→ SOURCE MATERIAL:

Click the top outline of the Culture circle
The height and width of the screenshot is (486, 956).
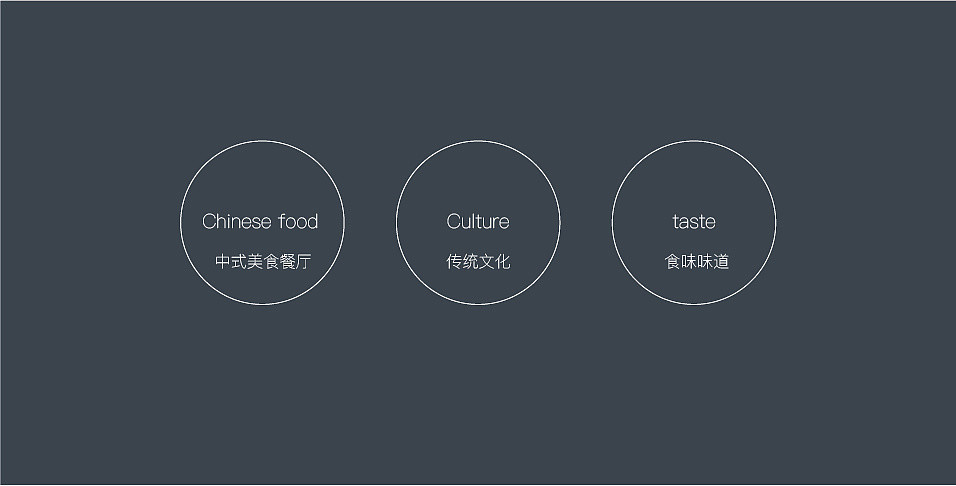[x=478, y=141]
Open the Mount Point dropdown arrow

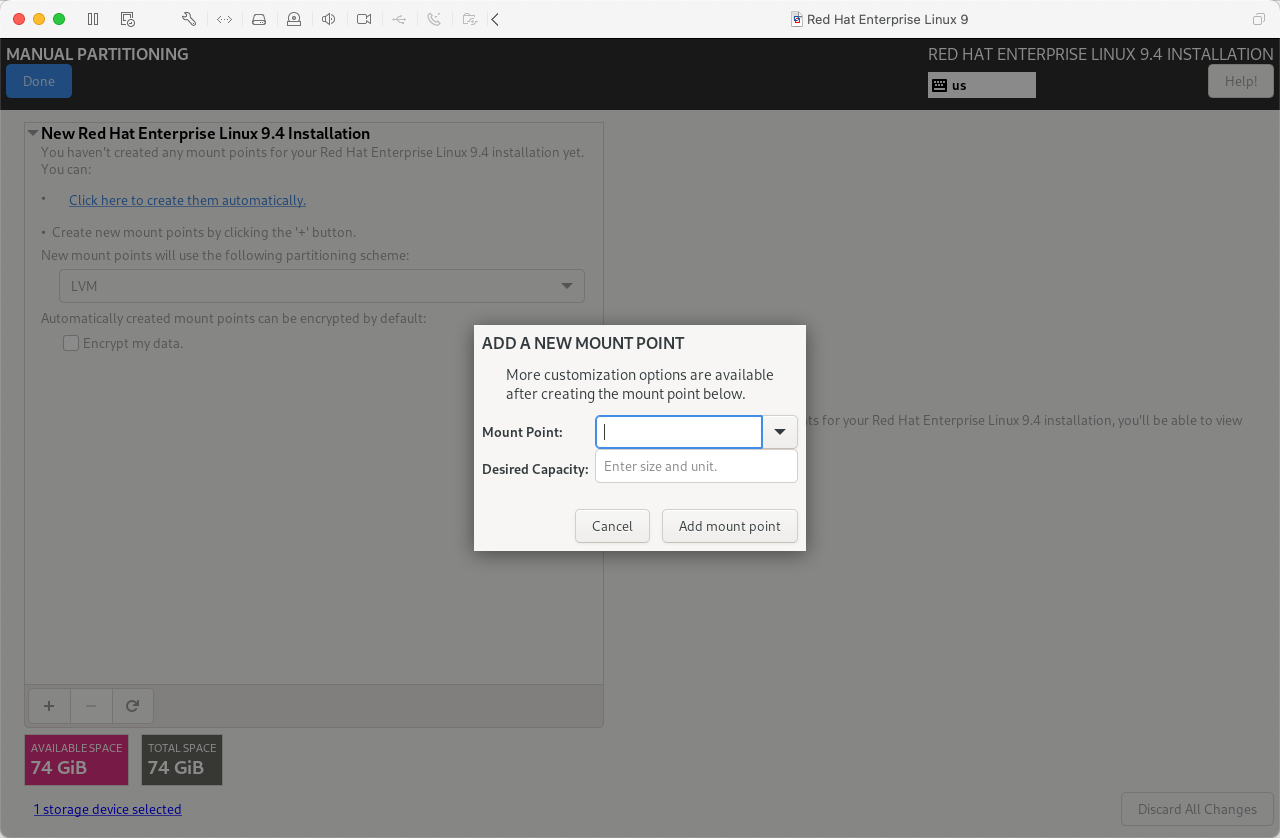click(780, 432)
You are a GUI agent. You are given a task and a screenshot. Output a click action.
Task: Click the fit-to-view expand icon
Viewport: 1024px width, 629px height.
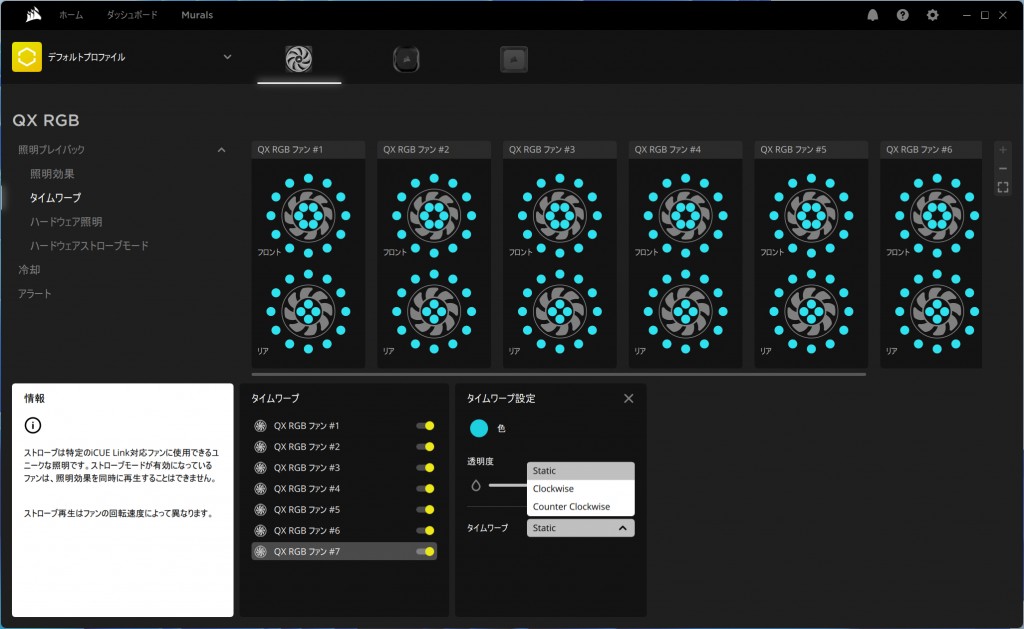pos(1003,187)
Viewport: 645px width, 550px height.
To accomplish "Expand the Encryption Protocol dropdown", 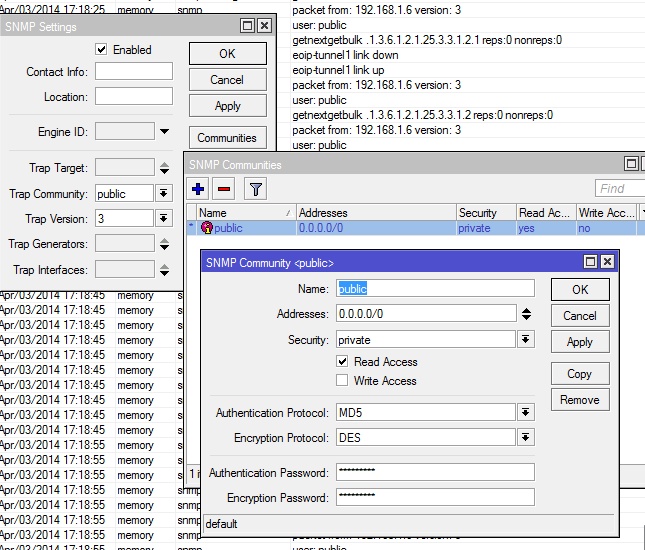I will pyautogui.click(x=526, y=438).
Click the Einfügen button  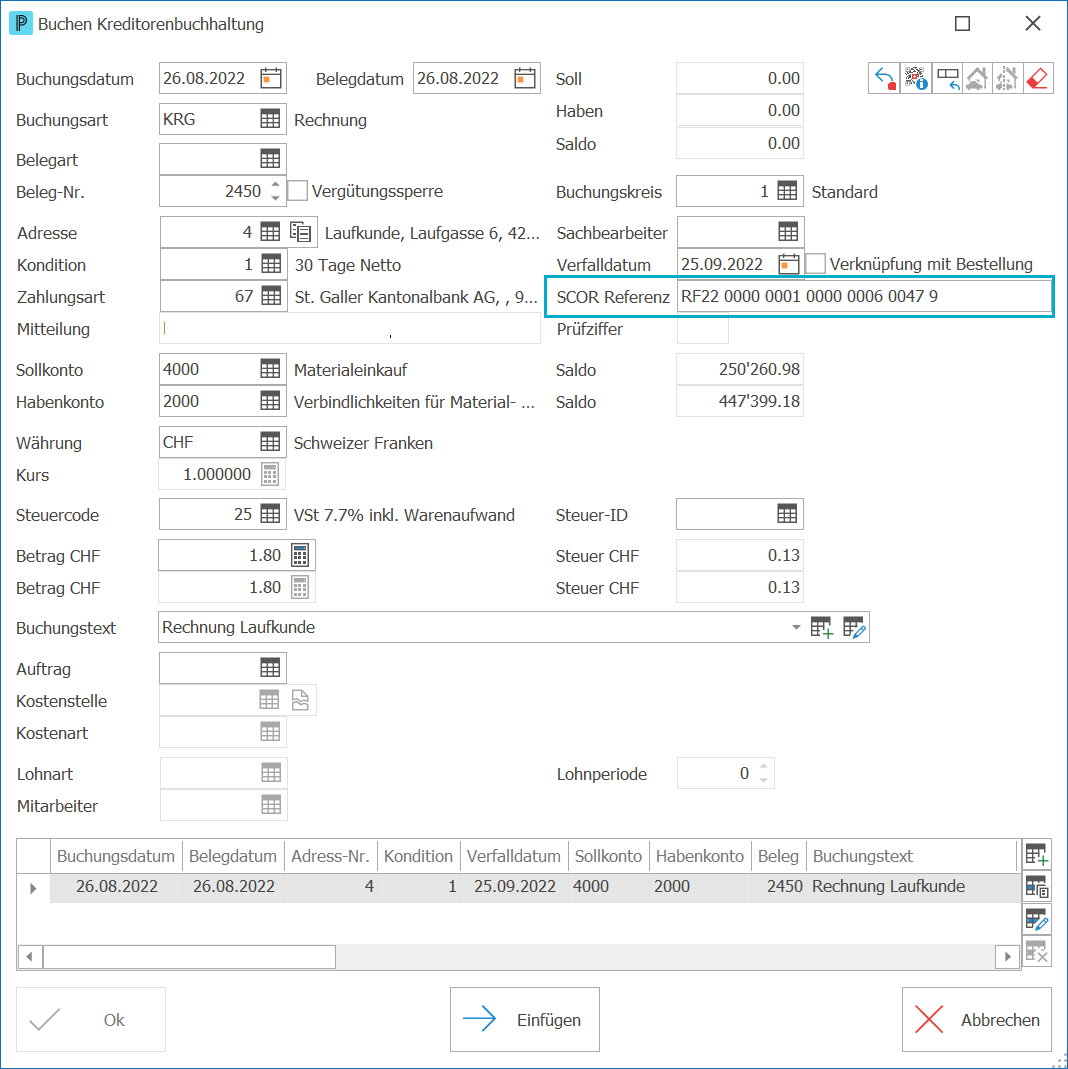pyautogui.click(x=525, y=1020)
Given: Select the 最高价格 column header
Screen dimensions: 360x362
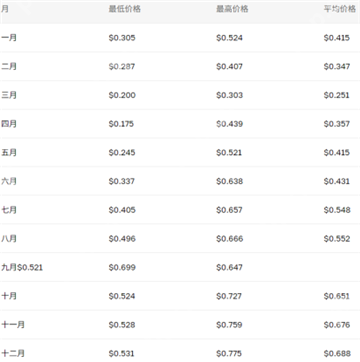Looking at the screenshot, I should pyautogui.click(x=232, y=9).
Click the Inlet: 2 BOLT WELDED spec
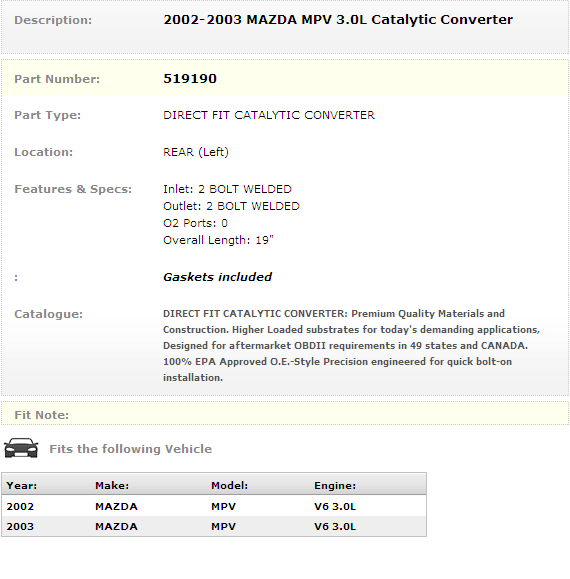570x579 pixels. pyautogui.click(x=227, y=189)
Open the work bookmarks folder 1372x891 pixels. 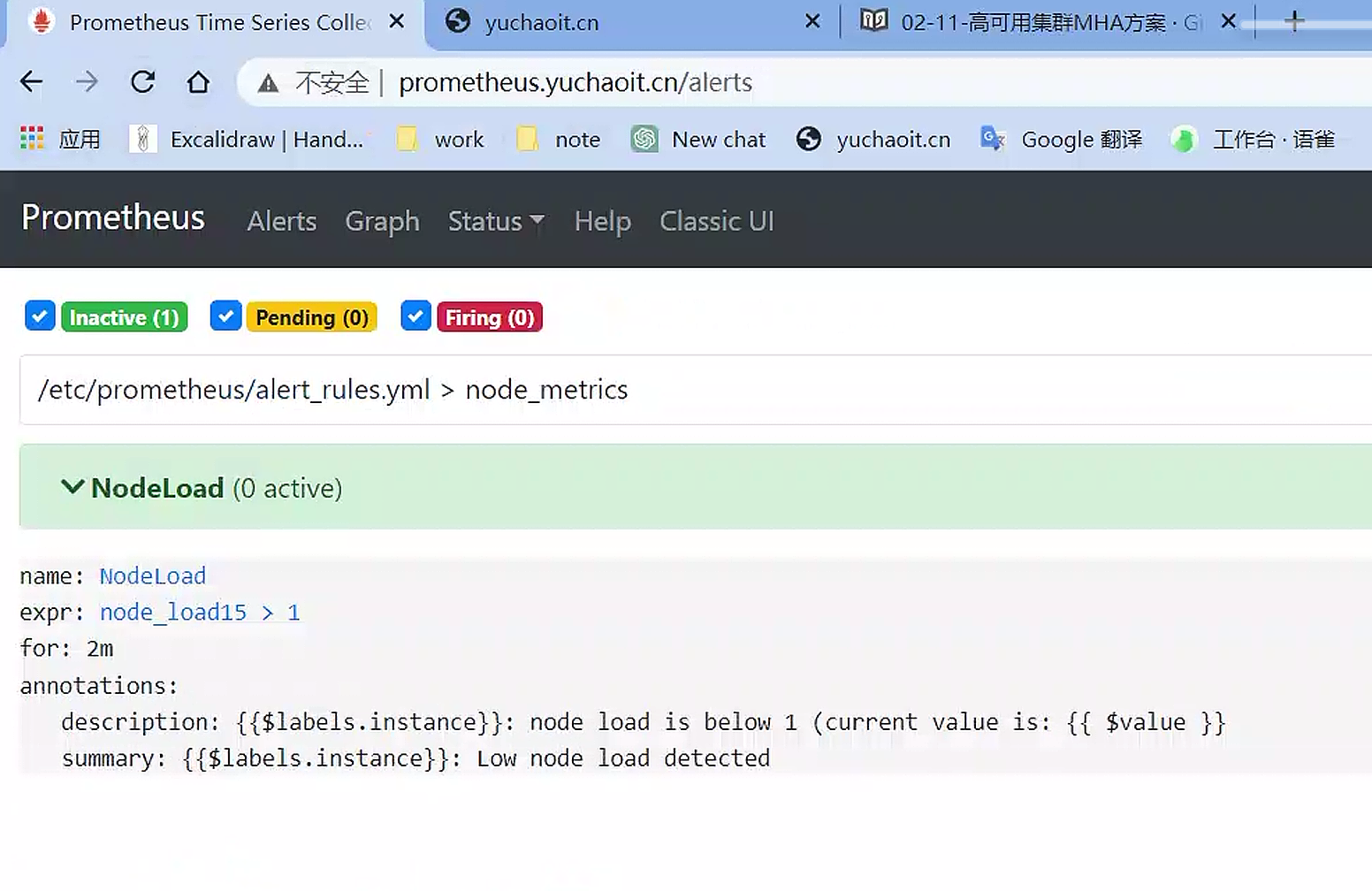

→ TASK TO CARRY OUT:
Copy word for word the lines of the entries from the one containing "Click the Inlet: 2 BOLT WELDED spec" through the end of the entries, and leave the pictures out.

→ WORKED ANSWER:
Click the Inlet: 2 BOLT WELDED spec
570x579 pixels. pyautogui.click(x=227, y=189)
Open the work bookmarks folder 1372x891 pixels. 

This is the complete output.